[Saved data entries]
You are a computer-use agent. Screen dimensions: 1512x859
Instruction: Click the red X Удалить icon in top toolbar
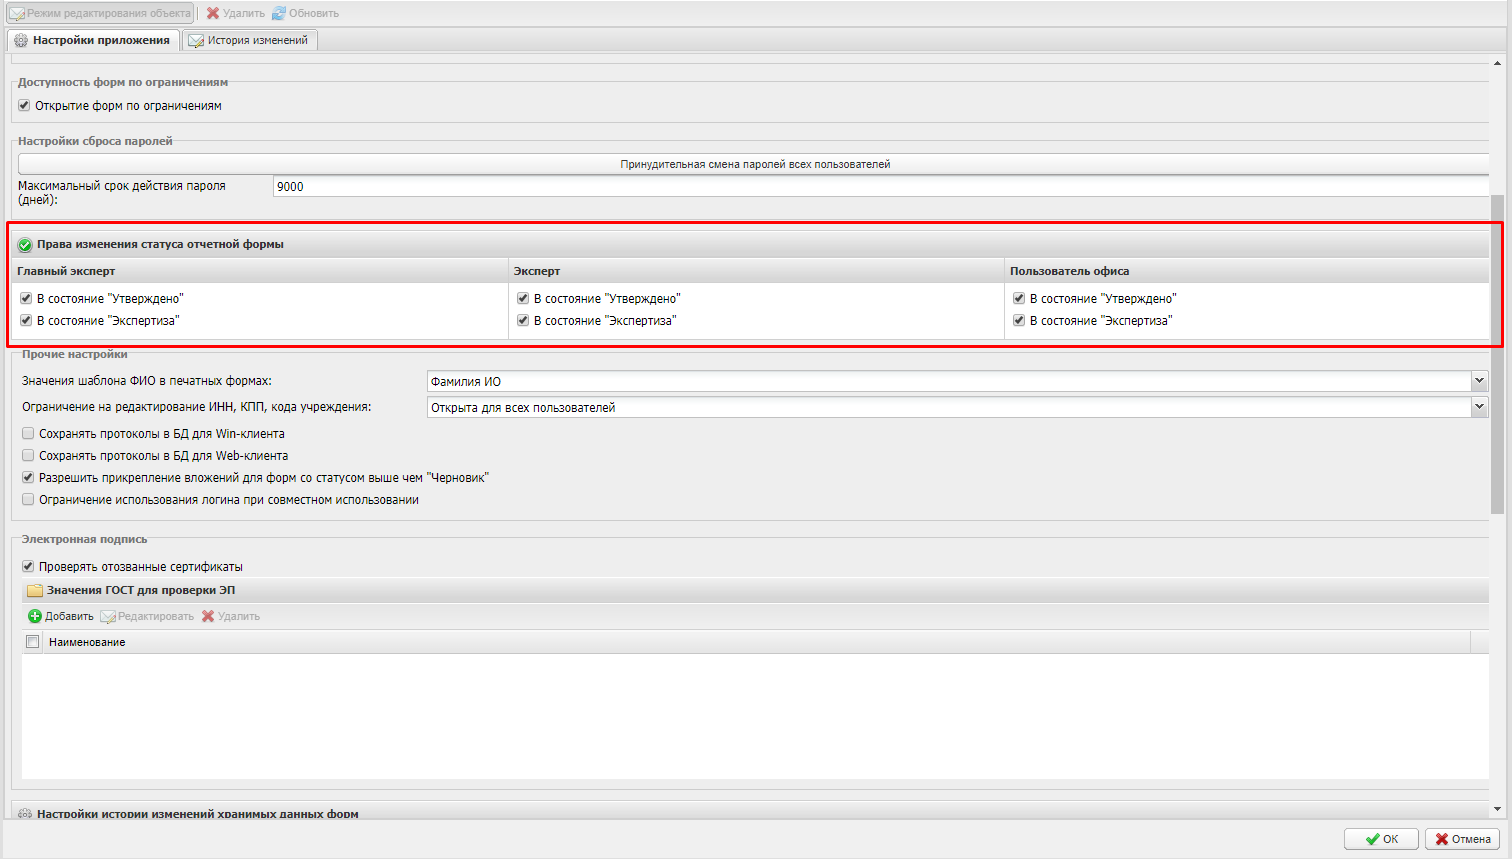pos(212,13)
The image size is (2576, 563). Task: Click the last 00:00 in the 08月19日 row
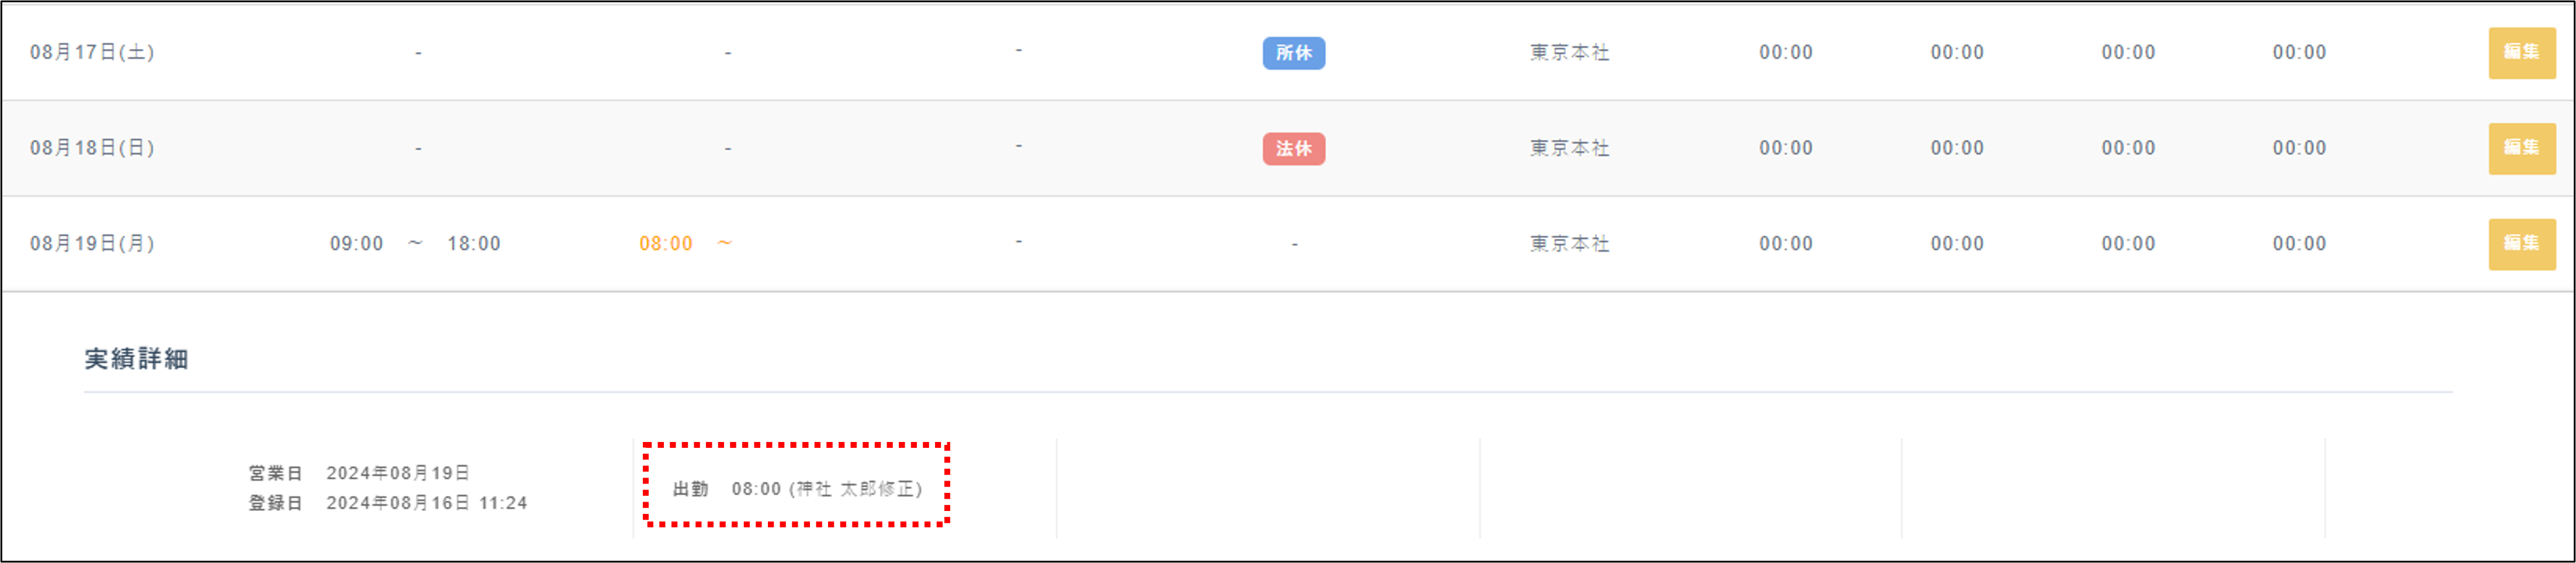coord(2299,244)
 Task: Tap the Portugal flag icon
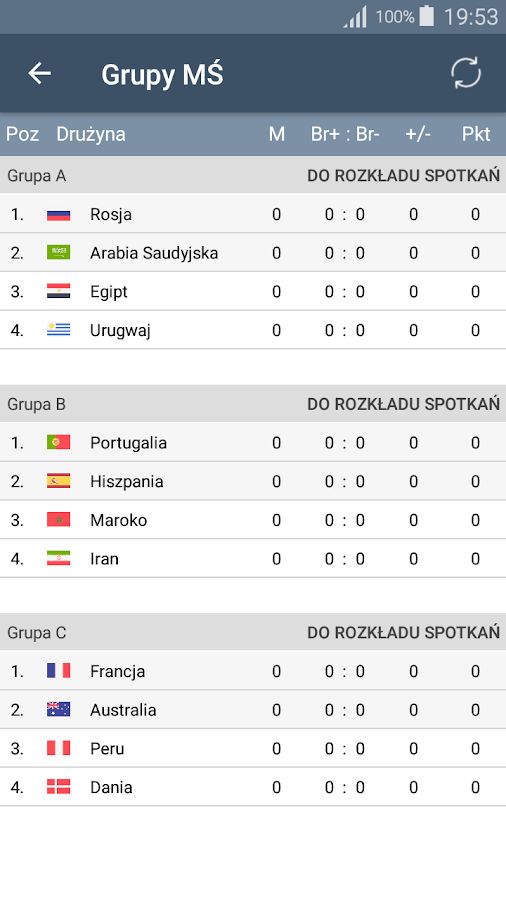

DIRECTIONS:
Write the entries out again exactly as they appear, with the pictures omitted.

FINISHED EXERCISE:
You are a computer-use agent. Screen dimensions: 1512x859
Instruction: Click the red X Удалить icon in top toolbar
pos(212,13)
The image size is (2576, 563). Task: Click the last 00:00 in the 08月19日 row
coord(2299,244)
 Task: Tap the Portugal flag icon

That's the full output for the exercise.